Section: New Results
Detection of small non-coding RNAs
Small non-coding RNAs (sRNAs) regulate numerous cellular processes in all domains of life. Several approaches have been developed to identify them from RNA-seq data, which are efficient for eukaryotic sRNAs but remain inaccurate for the longer and highly structured bacterial sRNAs. Together with colleagues from INSA de Lyon, Stéphan Lacour developed APERO , a new algorithm to detect small transcripts from paired-end bacterial RNA-seq data. This algorithm is based on a novel approach, which does not start from the read coverage distribution, but analyzes boundaries of individual sequenced fragments to infer the 5′ and 3′ ends of all transcripts. Validation of the algorithm on Escherichia coli and Salmonella enterica datasets, based on experimentally validated sRNAs, showed it to outperform all existing methods in terms of sRNA detection and boundary precision.

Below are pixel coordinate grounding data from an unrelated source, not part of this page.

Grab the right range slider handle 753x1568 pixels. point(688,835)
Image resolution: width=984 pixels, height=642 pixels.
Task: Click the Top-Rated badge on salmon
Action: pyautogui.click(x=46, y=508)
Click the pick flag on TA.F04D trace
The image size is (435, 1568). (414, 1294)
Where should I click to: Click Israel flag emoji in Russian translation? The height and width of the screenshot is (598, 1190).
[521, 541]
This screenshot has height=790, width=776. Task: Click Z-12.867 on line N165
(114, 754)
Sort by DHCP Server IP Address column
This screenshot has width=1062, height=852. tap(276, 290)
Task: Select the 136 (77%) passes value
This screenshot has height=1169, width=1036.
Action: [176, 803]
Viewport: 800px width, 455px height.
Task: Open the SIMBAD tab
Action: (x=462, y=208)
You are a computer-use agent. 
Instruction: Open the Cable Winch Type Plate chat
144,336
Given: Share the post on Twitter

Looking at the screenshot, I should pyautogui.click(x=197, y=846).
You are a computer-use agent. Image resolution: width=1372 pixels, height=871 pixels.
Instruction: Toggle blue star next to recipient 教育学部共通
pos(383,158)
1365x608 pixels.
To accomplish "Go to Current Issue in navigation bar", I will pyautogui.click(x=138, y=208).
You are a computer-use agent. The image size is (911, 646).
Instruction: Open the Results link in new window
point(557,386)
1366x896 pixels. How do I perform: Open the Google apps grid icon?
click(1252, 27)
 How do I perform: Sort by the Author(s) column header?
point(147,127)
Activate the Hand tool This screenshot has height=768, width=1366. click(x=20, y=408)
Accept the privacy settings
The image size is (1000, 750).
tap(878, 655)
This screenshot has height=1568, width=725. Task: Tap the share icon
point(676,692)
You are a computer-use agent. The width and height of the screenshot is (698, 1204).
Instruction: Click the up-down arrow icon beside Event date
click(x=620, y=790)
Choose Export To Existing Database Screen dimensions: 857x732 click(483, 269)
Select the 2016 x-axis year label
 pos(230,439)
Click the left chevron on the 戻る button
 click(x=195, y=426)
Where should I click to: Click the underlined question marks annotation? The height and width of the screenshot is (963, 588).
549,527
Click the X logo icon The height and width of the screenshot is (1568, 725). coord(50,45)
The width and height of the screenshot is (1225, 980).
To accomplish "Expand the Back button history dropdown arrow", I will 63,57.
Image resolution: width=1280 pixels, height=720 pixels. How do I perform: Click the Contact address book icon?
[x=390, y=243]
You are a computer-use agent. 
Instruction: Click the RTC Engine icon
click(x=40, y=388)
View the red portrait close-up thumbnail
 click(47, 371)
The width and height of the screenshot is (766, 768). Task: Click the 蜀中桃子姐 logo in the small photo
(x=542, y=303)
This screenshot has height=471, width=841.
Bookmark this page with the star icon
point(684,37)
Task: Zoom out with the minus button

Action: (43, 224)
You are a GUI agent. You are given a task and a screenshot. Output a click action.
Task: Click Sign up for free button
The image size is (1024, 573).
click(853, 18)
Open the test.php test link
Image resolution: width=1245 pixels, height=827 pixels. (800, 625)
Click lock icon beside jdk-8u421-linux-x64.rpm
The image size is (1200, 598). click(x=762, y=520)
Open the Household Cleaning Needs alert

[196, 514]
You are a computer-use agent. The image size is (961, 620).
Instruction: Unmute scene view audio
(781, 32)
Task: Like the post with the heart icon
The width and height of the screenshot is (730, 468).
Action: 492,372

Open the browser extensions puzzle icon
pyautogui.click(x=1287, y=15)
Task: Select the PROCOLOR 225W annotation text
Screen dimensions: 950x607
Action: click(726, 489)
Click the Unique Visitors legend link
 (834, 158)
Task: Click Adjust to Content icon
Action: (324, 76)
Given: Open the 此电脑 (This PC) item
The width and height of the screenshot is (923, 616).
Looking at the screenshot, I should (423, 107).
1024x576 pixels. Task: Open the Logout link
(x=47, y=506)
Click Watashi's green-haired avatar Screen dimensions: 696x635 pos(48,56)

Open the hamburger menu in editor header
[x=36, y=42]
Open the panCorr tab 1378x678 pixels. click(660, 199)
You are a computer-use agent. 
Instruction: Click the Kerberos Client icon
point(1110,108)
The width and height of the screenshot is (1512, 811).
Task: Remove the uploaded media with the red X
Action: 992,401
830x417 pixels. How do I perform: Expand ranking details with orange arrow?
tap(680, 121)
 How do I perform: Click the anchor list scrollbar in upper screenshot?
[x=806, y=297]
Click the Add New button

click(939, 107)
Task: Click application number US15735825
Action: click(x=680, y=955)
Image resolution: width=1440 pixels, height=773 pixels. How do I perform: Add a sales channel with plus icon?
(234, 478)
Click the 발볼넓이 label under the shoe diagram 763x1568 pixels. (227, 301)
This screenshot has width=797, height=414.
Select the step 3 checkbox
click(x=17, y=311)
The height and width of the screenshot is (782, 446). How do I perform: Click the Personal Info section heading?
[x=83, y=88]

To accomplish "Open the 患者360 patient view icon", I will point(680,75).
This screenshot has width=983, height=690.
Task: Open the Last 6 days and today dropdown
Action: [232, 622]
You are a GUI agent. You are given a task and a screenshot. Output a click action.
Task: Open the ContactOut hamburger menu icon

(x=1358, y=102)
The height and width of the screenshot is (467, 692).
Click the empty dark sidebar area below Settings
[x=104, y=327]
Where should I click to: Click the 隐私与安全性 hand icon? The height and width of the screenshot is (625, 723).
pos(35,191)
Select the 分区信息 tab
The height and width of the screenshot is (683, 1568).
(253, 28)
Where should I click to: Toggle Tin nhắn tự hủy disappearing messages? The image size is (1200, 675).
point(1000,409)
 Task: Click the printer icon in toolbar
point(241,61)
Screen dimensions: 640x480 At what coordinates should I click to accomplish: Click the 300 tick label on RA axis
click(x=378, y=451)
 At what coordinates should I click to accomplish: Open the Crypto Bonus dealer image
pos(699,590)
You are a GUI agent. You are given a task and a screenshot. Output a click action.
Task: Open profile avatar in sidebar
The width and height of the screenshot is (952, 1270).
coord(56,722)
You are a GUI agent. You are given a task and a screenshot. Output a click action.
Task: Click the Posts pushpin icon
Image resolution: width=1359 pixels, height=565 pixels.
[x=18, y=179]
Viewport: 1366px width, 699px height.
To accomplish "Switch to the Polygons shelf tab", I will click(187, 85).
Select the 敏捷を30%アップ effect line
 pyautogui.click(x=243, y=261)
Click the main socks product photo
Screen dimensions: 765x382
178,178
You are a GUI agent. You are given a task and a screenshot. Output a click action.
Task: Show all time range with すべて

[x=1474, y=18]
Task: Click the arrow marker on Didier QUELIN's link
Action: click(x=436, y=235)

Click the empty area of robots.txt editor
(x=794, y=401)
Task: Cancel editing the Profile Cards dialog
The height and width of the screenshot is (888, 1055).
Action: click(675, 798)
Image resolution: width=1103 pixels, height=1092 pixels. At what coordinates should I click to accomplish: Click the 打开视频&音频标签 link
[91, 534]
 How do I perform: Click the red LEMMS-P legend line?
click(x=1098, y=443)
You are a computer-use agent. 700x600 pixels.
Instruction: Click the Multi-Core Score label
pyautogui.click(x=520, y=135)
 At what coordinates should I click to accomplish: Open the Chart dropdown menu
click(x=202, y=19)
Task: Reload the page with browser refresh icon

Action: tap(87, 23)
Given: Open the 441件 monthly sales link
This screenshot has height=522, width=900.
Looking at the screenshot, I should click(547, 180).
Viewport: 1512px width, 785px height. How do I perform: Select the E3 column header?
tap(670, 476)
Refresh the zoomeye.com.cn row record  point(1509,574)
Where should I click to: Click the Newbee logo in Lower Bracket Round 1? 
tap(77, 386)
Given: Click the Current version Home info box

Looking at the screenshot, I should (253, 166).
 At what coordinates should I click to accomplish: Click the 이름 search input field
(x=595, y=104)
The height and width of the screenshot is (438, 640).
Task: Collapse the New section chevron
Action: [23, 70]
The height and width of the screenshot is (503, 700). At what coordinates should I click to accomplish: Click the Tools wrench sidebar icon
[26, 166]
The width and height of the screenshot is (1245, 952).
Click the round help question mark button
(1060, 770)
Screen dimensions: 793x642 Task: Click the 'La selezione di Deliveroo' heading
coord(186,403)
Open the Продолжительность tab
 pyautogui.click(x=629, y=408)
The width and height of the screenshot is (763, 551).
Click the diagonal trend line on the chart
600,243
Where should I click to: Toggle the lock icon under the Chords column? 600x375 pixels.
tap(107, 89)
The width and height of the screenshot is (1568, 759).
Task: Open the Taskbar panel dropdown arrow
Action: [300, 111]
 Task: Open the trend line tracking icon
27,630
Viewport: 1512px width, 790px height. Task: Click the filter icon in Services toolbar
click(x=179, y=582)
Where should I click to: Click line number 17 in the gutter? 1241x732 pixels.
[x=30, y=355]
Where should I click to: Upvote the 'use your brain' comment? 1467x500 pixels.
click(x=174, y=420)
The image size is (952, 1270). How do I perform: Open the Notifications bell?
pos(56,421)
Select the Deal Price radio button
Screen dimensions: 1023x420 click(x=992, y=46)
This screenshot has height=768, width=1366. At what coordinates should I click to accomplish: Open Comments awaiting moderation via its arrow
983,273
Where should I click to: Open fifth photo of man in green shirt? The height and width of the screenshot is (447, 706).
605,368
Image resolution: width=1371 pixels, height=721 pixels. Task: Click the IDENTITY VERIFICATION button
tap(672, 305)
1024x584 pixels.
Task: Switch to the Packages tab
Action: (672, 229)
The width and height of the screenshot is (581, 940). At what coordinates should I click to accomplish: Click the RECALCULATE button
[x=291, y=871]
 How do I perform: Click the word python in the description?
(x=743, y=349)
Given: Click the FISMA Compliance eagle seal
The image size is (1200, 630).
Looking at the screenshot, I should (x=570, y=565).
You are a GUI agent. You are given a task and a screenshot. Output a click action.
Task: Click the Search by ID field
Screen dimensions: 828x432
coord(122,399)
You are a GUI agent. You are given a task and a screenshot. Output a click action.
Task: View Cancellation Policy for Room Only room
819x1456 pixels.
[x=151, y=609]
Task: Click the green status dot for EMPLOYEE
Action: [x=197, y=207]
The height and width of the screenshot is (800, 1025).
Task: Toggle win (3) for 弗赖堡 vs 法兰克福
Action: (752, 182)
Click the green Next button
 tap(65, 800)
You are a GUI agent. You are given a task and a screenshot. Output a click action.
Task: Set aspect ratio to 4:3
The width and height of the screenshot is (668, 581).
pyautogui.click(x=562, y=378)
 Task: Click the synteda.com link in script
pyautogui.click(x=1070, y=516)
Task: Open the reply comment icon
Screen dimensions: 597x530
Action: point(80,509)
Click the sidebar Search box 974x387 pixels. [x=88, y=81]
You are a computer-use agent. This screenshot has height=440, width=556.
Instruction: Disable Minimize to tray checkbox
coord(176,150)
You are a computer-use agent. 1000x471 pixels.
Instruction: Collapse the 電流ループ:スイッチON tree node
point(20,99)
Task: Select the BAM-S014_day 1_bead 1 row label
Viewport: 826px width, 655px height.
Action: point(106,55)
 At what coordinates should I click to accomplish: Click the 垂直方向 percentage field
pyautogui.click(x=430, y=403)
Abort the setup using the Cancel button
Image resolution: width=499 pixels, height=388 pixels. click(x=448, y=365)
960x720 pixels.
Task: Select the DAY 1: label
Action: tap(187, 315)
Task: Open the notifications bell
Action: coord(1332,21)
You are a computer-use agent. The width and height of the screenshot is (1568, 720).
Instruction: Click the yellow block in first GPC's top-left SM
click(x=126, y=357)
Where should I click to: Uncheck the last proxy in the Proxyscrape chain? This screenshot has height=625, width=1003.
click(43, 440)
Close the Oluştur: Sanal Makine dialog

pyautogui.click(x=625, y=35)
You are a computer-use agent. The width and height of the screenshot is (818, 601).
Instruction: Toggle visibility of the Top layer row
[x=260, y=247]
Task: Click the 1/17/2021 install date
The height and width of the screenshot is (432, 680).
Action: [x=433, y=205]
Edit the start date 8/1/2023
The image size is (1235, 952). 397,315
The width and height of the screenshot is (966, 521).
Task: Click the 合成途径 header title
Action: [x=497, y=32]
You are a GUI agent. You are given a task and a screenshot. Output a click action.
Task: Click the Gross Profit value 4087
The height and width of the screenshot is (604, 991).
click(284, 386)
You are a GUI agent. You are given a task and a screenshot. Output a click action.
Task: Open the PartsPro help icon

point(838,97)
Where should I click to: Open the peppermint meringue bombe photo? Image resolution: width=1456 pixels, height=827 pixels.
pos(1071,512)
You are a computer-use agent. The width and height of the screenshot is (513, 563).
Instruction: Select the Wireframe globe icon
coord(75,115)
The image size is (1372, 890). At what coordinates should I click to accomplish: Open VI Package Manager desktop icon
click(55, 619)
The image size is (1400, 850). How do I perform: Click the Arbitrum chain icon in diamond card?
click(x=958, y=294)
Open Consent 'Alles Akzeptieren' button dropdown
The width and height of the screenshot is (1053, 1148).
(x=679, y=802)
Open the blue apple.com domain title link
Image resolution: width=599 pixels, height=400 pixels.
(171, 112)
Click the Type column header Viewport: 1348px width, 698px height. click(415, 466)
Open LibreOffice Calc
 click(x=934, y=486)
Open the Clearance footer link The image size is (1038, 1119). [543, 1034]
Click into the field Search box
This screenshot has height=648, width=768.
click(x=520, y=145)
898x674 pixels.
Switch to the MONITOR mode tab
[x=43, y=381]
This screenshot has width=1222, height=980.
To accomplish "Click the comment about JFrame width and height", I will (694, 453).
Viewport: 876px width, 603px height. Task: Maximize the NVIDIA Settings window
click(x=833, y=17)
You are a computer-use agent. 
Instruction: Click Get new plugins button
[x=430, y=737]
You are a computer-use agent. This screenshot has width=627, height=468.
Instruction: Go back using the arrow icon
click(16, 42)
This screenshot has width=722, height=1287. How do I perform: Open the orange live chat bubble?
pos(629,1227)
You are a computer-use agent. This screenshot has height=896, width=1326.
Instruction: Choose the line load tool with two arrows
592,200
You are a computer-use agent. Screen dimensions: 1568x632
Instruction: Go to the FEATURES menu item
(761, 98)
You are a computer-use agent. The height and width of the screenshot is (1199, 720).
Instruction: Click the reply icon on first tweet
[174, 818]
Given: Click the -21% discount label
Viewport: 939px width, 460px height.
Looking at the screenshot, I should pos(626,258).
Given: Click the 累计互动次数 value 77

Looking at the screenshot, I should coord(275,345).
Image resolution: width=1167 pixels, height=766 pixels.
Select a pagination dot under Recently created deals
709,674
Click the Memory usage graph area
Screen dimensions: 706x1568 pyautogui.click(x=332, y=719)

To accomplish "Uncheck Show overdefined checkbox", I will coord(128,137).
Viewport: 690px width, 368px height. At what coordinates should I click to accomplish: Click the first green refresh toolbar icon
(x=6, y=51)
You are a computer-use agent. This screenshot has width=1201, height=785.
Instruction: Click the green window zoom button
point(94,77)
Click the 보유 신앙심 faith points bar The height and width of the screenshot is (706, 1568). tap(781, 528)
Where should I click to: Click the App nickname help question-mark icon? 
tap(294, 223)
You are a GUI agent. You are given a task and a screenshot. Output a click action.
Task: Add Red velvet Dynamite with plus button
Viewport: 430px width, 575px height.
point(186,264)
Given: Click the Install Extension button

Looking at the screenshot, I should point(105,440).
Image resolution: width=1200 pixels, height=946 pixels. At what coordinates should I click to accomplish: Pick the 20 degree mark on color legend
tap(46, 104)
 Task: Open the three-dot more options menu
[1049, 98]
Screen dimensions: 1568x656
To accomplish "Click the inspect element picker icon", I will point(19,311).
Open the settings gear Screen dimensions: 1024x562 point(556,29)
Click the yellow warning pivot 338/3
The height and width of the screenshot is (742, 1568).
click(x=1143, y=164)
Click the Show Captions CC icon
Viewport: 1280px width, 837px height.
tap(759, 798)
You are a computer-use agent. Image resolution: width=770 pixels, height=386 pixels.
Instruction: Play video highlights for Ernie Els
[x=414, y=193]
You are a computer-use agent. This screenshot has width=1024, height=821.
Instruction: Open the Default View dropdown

Moreover, APERO was able to identify the small transcript repertoire of Dickeya dadantii including putative intergenic RNAs, 5′ UTR or 3′ UTR-derived RNA products and antisense RNAs. This work was published in Nucleic Acids Research this year [18]. APERO is freely available as an open source R package (https://github.com/Simon-Leonard/APERO). In other work, together with colleagues from the University of Salento, Lecce (Italy), Stéphan Lacour contributed to RhoTermPredict , an algorithm for predicting Rho-dependent transcription terminators in bacterial genomes [16].